Magistrado ponente: Eugenio Fernández Carlier

Decreto 2591 de 1991Ley 23 de 1981Ley 270 de 1996Ley 906 de 2004

Tutela No. 90776 W. G. C. y OTROS EUGENIO FERNÁNDEZ CARLIER Magistrado Ponente ATP1665-2017 Radicación Nº 90776 Acta Nº 82 Bogotá, D.C., catorce (14) de marzo dos mil diecisiete (2017). Decide la Sala lo que en derecho corresponda acerca de la impugnación interpuesta por los accionantes C. W. G. C., P. B. C. y V. G. B., contra la sentencia de tutela de 16 de febrero de 2017, proferida la Sala Penal del Tribunal Superior de Bogotá, a través de la cual le negó el amparo de sus derechos fundamentales al debido proceso, acceso a la administración de justicia y petición, presuntamente vulnerados por la Fiscalía 164 Seccional de esta ciudad capital y la Dirección Seccional de Fiscalías, en actuación que vinculó a los ciudadanos Lilia Sánchez Cerquera y Héctor José Valderrama, en su calidad de psicóloga y representante legal del Colegio Calatrava Precoz Alegría de Vivir.

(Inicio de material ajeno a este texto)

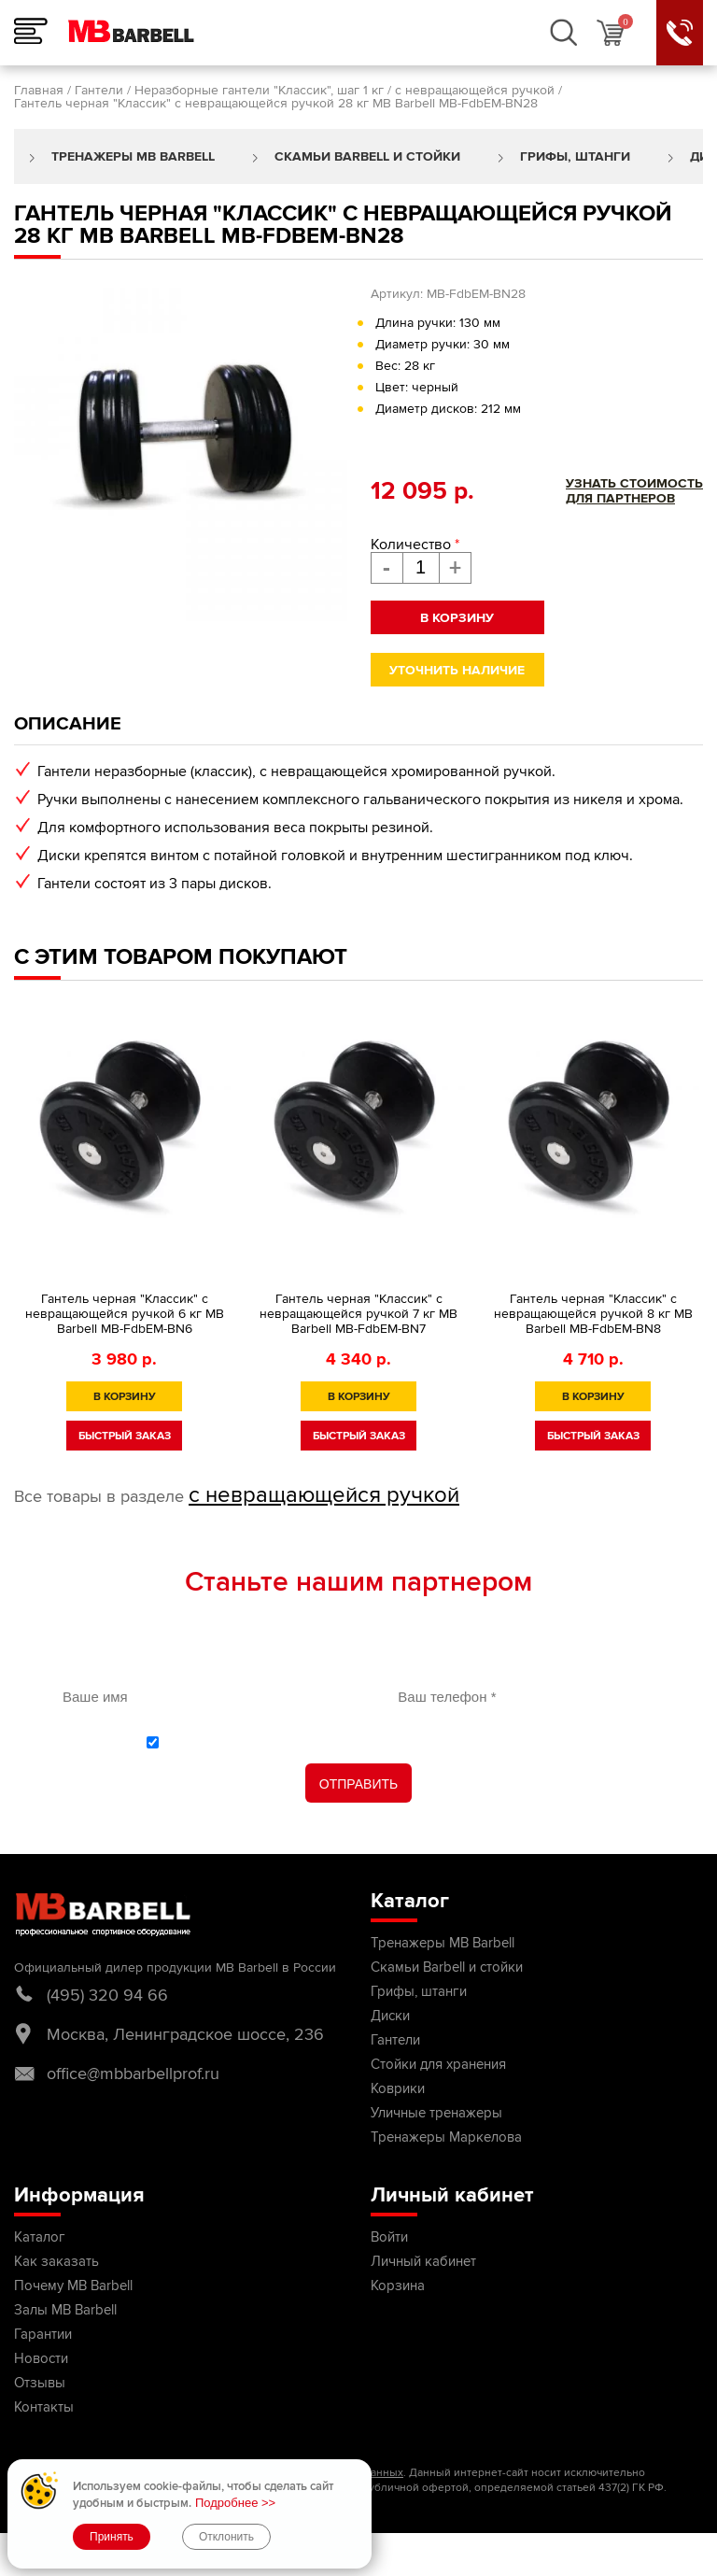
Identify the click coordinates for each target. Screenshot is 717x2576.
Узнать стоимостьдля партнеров (634, 491)
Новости (41, 2358)
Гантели (99, 90)
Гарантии (43, 2334)
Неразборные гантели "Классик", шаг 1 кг (259, 90)
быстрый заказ (124, 1436)
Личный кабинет (423, 2261)
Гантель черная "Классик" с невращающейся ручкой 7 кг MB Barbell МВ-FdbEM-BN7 (358, 1314)
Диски (390, 2015)
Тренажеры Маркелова (446, 2137)
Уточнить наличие (457, 670)
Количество (415, 544)
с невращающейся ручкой (475, 90)
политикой (217, 1742)
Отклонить (226, 2536)
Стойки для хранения (438, 2064)
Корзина (398, 2285)
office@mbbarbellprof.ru (133, 2073)
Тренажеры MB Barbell (133, 156)
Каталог (39, 2237)
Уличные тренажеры (436, 2112)
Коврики (398, 2088)
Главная (38, 90)
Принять (112, 2536)
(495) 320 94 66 (107, 1995)
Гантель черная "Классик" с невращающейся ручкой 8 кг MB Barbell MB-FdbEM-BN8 (593, 1314)
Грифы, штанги (575, 156)
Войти (389, 2237)
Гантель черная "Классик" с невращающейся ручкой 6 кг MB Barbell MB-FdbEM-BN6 (124, 1314)
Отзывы (39, 2382)
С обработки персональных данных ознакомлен (368, 1741)
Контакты (44, 2407)
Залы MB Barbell (65, 2309)
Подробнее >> (235, 2503)
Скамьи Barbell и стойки (367, 156)
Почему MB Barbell (73, 2285)
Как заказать (56, 2261)
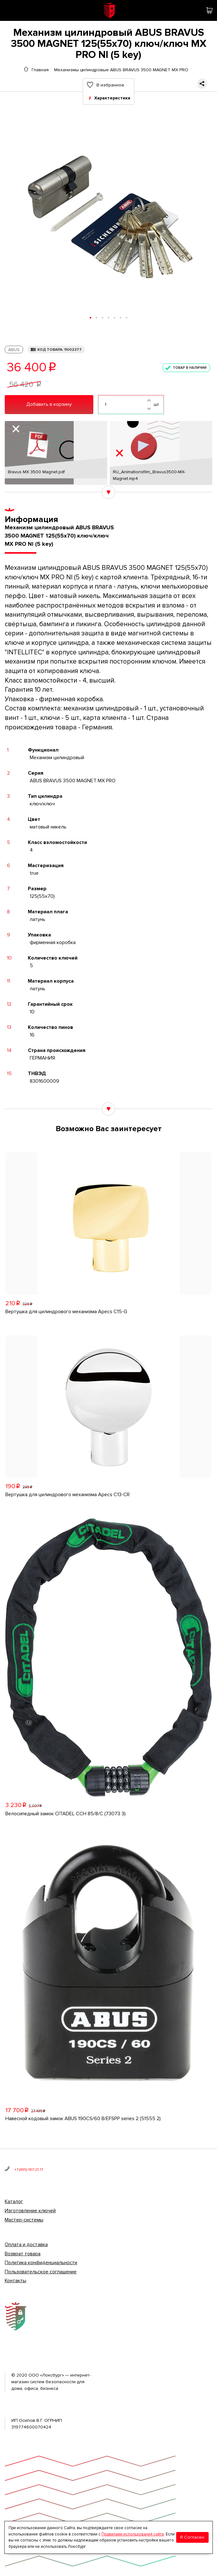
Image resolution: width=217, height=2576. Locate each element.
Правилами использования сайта (133, 2534)
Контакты (15, 2280)
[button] (90, 317)
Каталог (14, 2201)
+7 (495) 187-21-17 (28, 2169)
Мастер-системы (24, 2220)
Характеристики (112, 98)
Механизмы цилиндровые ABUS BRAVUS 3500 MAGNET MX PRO (121, 69)
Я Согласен (192, 2537)
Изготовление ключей (30, 2211)
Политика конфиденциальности (41, 2262)
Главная (40, 69)
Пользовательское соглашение (41, 2272)
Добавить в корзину (49, 404)
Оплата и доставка (26, 2244)
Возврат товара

FUNDAMENTOS DE LA ACCIÓN Fueron delimitados por el Tribunal a quo en los siguientes términos: Del escrito de tutela se advierte que los señores C. W. G. y P. B. C., por hechos que no corresponde exponer, el 8 de julio de 2015 interpusieron denuncia penal ante la Fiscalía General de la Nación contra los ciudadanos Héctor José Valderrama Morales, Luisa Bernal, Lilia Sánchez y Consuelo Valderrama Morales, funcionarios del Colegio Calatrava, por las presuntas conductas de falsedad en documento privado, destrucción, supresión y ocultamiento de documento privado, injuria, calumnia y tortura psicológica, a la cual se le asignó el radicado No. 110016000049201511016.

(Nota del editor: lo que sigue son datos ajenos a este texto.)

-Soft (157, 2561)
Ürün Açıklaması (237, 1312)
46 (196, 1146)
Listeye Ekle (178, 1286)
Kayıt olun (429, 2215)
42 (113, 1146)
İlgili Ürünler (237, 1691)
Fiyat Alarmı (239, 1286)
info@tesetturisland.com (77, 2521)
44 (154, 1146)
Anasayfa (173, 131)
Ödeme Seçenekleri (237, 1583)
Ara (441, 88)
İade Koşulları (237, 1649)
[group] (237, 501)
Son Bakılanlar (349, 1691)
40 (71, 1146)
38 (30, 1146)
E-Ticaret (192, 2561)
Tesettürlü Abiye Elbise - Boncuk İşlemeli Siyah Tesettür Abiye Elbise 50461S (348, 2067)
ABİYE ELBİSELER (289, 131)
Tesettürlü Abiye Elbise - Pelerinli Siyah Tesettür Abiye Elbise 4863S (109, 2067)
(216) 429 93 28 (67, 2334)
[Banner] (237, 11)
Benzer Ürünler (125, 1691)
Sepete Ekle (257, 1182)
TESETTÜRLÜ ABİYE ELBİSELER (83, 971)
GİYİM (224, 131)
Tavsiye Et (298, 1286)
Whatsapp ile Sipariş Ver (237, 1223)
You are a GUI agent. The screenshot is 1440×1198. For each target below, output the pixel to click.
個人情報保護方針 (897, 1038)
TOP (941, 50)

Dicha denuncia correspondió por reparto a la Fiscalía 88 Seccional, unidad contra la Fe Pública, que en ejercicio de su plan metodológico, según los accionantes, impartió las respectivas Órdenes al CTI, entrevistó a los denunciados, ofició al colegio de psicólogos para saber si la señora Luisa Bernal cumplía con las calidades requeridas según la Ley 23 de 1981 y la Resolución 1995 de 1999, para supervisar el tratamiento psicológico de una menor de edad, entre otros actos de investigación. Sin embargo, advierten, que el 4 de diciembre de 2015, el caso fue remitido a la Fiscal 164 Seccional, quien les comunicó que la investigación solo se había adelantado contra uno de los denunciados y por algunos delitos; además, que los actos de investigación a cargo de la Fiscalía 88 Seccional carecían de valor, al no haber sido realizados por la Dijin o Sijin – no recuerdan bien-.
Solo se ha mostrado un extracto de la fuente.